▶ **Istruzioni di lavoro**
Riporta tutte le righe seguenti come elenco JSON di stringhe, una stringa per ciascuna riga, escludendo le righe vuote.
————
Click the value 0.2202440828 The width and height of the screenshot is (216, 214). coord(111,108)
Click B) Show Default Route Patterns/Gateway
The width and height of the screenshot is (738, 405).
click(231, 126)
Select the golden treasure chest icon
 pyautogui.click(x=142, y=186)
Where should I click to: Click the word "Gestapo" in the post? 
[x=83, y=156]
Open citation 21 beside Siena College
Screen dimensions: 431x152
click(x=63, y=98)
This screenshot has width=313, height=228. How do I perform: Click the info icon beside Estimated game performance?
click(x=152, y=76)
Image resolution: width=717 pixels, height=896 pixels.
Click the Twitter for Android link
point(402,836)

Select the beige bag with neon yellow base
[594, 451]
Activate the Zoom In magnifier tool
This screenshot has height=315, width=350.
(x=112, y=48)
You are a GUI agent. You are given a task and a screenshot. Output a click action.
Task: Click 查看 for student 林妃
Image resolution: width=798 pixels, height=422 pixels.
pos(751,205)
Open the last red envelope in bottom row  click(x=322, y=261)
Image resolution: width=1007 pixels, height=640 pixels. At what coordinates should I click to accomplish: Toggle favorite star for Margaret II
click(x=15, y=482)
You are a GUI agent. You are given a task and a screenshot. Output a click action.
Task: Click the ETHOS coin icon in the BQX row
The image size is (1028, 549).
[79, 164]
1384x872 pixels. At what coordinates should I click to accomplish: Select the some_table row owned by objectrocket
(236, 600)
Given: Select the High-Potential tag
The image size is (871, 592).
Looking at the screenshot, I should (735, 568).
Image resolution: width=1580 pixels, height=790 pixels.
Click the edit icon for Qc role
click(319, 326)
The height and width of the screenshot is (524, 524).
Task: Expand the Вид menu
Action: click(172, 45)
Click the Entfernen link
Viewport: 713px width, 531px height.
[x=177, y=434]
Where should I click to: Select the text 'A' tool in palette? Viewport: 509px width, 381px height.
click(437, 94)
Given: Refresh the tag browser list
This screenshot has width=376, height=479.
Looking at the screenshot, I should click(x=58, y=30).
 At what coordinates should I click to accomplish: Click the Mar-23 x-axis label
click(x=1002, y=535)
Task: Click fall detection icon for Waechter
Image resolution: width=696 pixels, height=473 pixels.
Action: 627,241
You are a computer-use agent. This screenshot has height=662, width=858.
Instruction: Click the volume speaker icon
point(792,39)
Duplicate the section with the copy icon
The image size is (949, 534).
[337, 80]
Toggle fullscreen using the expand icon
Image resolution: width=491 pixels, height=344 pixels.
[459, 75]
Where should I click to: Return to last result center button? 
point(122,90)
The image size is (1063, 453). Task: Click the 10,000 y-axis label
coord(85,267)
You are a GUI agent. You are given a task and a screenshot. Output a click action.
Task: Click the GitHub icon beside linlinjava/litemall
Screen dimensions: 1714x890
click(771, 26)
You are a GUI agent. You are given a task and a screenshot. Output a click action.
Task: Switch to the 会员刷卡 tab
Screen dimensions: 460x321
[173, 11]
————
▶ **Risposta completa**
[
  "Click the value 0.2202440828 The width and height of the screenshot is (216, 214). coord(111,108)",
  "Click B) Show Default Route Patterns/Gateway",
  "The width and height of the screenshot is (738, 405).",
  "click(231, 126)",
  "Select the golden treasure chest icon",
  " pyautogui.click(x=142, y=186)",
  "Where should I click to: Click the word \"Gestapo\" in the post? ",
  "[x=83, y=156]",
  "Open citation 21 beside Siena College",
  "Screen dimensions: 431x152",
  "click(x=63, y=98)",
  "This screenshot has width=313, height=228. How do I perform: Click the info icon beside Estimated game performance?",
  "click(x=152, y=76)",
  "Image resolution: width=717 pixels, height=896 pixels.",
  "Click the Twitter for Android link",
  "point(402,836)",
  "Select the beige bag with neon yellow base",
  "[594, 451]",
  "Activate the Zoom In magnifier tool",
  "This screenshot has height=315, width=350.",
  "(x=112, y=48)",
  "You are a GUI agent. You are given a task and a screenshot. Output a click action.",
  "Task: Click 查看 for student 林妃",
  "Image resolution: width=798 pixels, height=422 pixels.",
  "pos(751,205)",
  "Open the last red envelope in bottom row  click(x=322, y=261)",
  "Image resolution: width=1007 pixels, height=640 pixels. At what coordinates should I click to accomplish: Toggle favorite star for Margaret II",
  "click(x=15, y=482)",
  "You are a GUI agent. You are given a task and a screenshot. Output a click action.",
  "Task: Click the ETHOS coin icon in the BQX row",
  "The image size is (1028, 549).",
  "[79, 164]",
  "1384x872 pixels. At what coordinates should I click to accomplish: Select the some_table row owned by objectrocket",
  "(236, 600)",
  "Given: Select the High-Potential tag",
  "The image size is (871, 592).",
  "Looking at the screenshot, I should (735, 568).",
  "Image resolution: width=1580 pixels, height=790 pixels.",
  "Click the edit icon for Qc role",
  "click(319, 326)",
  "The height and width of the screenshot is (524, 524).",
  "Task: Expand the Вид menu",
  "Action: click(172, 45)",
  "Click the Entfernen link",
  "Viewport: 713px width, 531px height.",
  "[x=177, y=434]",
  "Where should I click to: Select the text 'A' tool in palette? Viewport: 509px width, 381px height.",
  "click(437, 94)",
  "Given: Refresh the tag browser list",
  "This screenshot has width=376, height=479.",
  "Looking at the screenshot, I should click(x=58, y=30).",
  " At what coordinates should I click to accomplish: Click the Mar-23 x-axis label",
  "click(x=1002, y=535)",
  "Task: Click fall detection icon for Waechter",
  "Image resolution: width=696 pixels, height=473 pixels.",
  "Action: 627,241",
  "You are a computer-use agent. This screenshot has height=662, width=858.",
  "Instruction: Click the volume speaker icon",
  "point(792,39)",
  "Duplicate the section with the copy icon",
  "The image size is (949, 534).",
  "[337, 80]",
  "Toggle fullscreen using the expand icon",
  "Image resolution: width=491 pixels, height=344 pixels.",
  "[459, 75]",
  "Where should I click to: Return to last result center button? ",
  "point(122,90)",
  "The image size is (1063, 453). Task: Click the 10,000 y-axis label",
  "coord(85,267)",
  "You are a GUI agent. You are given a task and a screenshot. Output a click action.",
  "Task: Click the GitHub icon beside linlinjava/litemall",
  "Screen dimensions: 1714x890",
  "click(771, 26)",
  "You are a GUI agent. You are given a task and a screenshot. Output a click action.",
  "Task: Switch to the 会员刷卡 tab",
  "Screen dimensions: 460x321",
  "[173, 11]"
]